King Charles III honoured fallen service personnel in central London on Sunday as the Princess of Wales looked on, in a further sign the royal family is slowly returning to normal at the end of a year in which two of the most popular royals were side-lined by cancer.
Remembrance Sunday is a totemic event in the UK, with the monarch leading senior royals, political leaders, including Prime Minister Keir Starmer and his eight living predecessors, and envoys from the Commonwealth countries in laying wreaths at the Cenotaph, the Portland stone memorial that serves as the focal point for honouring the nation’s war dead.
It is held on the second Sunday of November to mark the signing of the armistice to end World War I “on the eleventh hour of the eleventh day of the eleventh month” in 1918.

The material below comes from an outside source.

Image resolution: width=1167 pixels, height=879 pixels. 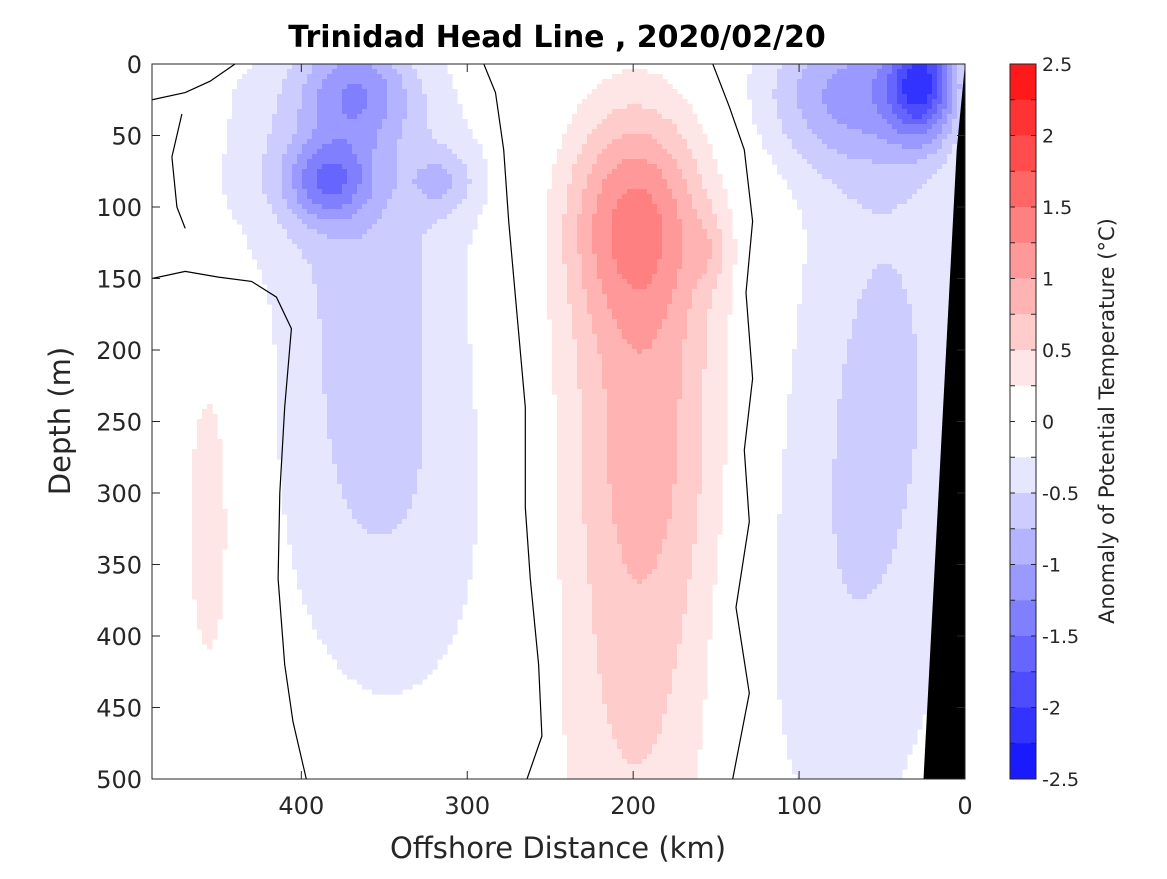 What do you see at coordinates (301, 806) in the screenshot?
I see `x-tick-label: 400` at bounding box center [301, 806].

Dressed in sombre black, Kate, watched the ceremony from a balcony of the nearby Foreign, Commonwealth & Development Office, as is tradition.
Queen Camilla, who would normally be standing next to the princess, was not present as she is recovering from a chest infection.
It is the first time since the start of the year that Kate is carrying out two consecutive days of public official engagements.
On Saturday, she attended the Royal British Legion Festival Of Remembrance at the Royal Albert Hall.
Following the wreath-laying, around 10,000 veterans, including those who have fought in wars this century, notably in Afghanistan and Iraq, marched past the Cenotaph.
With the passage of time, there were only a handful of World War II veterans present.